Typically, the temperature of the hot mixture stream 12 is set and controlled at between 600 and 1040° F. (310 and 560° C.), preferably between 700 and 920° F. (370 and 490° C.), more preferably between 750 and 900° F. (400 and 480° C.), and most preferably between 810 and 890° F. (430 and 475° C.). These values will change with the volatility of the feedstock as discussed above.

As previously noted, the furnace draft is continuously measured by pressure differential instruments and periodically adjusted to control the temperature (B, D, and C, respectively) of at least one of the hot mixture stream 12, the vapor stream 22 and the flash stream 26. FIG. 1 illustrates the control system 98 which comprises a temperature sensor that periodically adjusts the temperature for the mixture stream 12 in connection with the furnace draft measurement. In this embodiment, the control system 98 comprises at least a temperature sensor and any known control device, such as a computer application. The furnace 1 draft is the difference in the pressure of the flue gas in the furnace 1. For safety reasons, draft measurement is extremely important. If the draft is too low or non-existent, it may result in extremely dangerous operations where the hot radiant flue gas flows from the radiant section 3 to the environment. To ensure that the flue gas only exits the furnace 1 at the top of the stack 64, it is measured at the location where it is a minimum. Typically, the minimum draft location, measured at points A1, A2 or A3, can be anywhere between the top of the radiant section 3 and the first row of tubes in the lower convection section 48. The location of minimum draft moves depending on furnace 1 operations. To ensure safe operation of the furnace 1, the draft set point is higher than required for optimal thermal efficiency of furnace 1. This ensures that the furnace 1 will run safely during upsets in operation of the furnace 1.

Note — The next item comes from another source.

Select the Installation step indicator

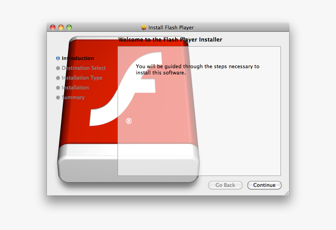pyautogui.click(x=75, y=87)
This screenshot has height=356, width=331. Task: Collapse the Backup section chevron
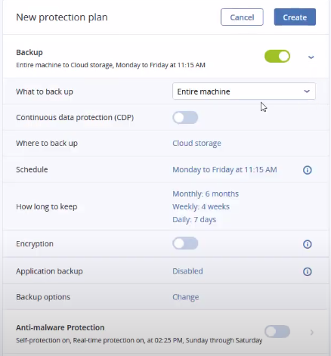click(x=311, y=57)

The inventive process and draft control system for controlling the temperature of at least one of the hot mixture stream 12, vapor stream 22, and flash stream 26 in order to achieve an optimum vapor/liquid separation in separation vessel 16 is determined based on the volatility of the feedstock as described above. In typical operations with heavy hydrocarbon feedstocks, the draft is set at about 0.15 to 0.25″ wc (wc stands for water column, a convenient measure of very small differences in pressure).

Once the furnace 1 is operating, the temperature B of the hot mixture stream 12 is measured (alternatively, the temperature C of the flash stream 26 or the temperature D of the vapor stream 22 is measured) and if that temperature is lower than the desired temperature, then the set point of the draft will be increased. An increase in the set-point draft will, through the means for adjusting the draft, cause an increase in the excess flue gas oxygen in the furnace, which will cause the temperature in the furnace 1 to increase. This will ultimately result in an increase in the temperature B of the hot mixture stream 12 (and thus an increase in the temperature C of the flash stream 26 and the temperature D of the vapor stream 22).

As shown in FIG. 1, the speed of the furnace fan 60 is varied in response to the change in the draft. For example, an increase in the speed of the furnace fan 60 will cause an increase in the draft, which will increase flue gas oxygen and thus will increase the temperature in the convection section 2. Other means comprise dampers to the burners (not illustrated), furnace stack dampers (see dampers 65, illustrated in FIG. 2) or any combination of the above. The speed of the furnace fan 60 is the fine tuning means for adjusting the draft and thus the excess oxygen in the furnace 1. If it becomes necessary to significantly increase the flue gas excess oxygen, then the furnace fan 60 speed can be increased to its maximum speed, which can result in too much draft, but may still not create enough flue gas oxygen. In this case, the dampers can be opened (this is typically done manually) at the burners 4 or at the fan 60 (see dampers 65 in FIG. 2), thus increasing excess oxygen in the flue gas and possibly reducing the draft in the furnace 1 and the required fan speed.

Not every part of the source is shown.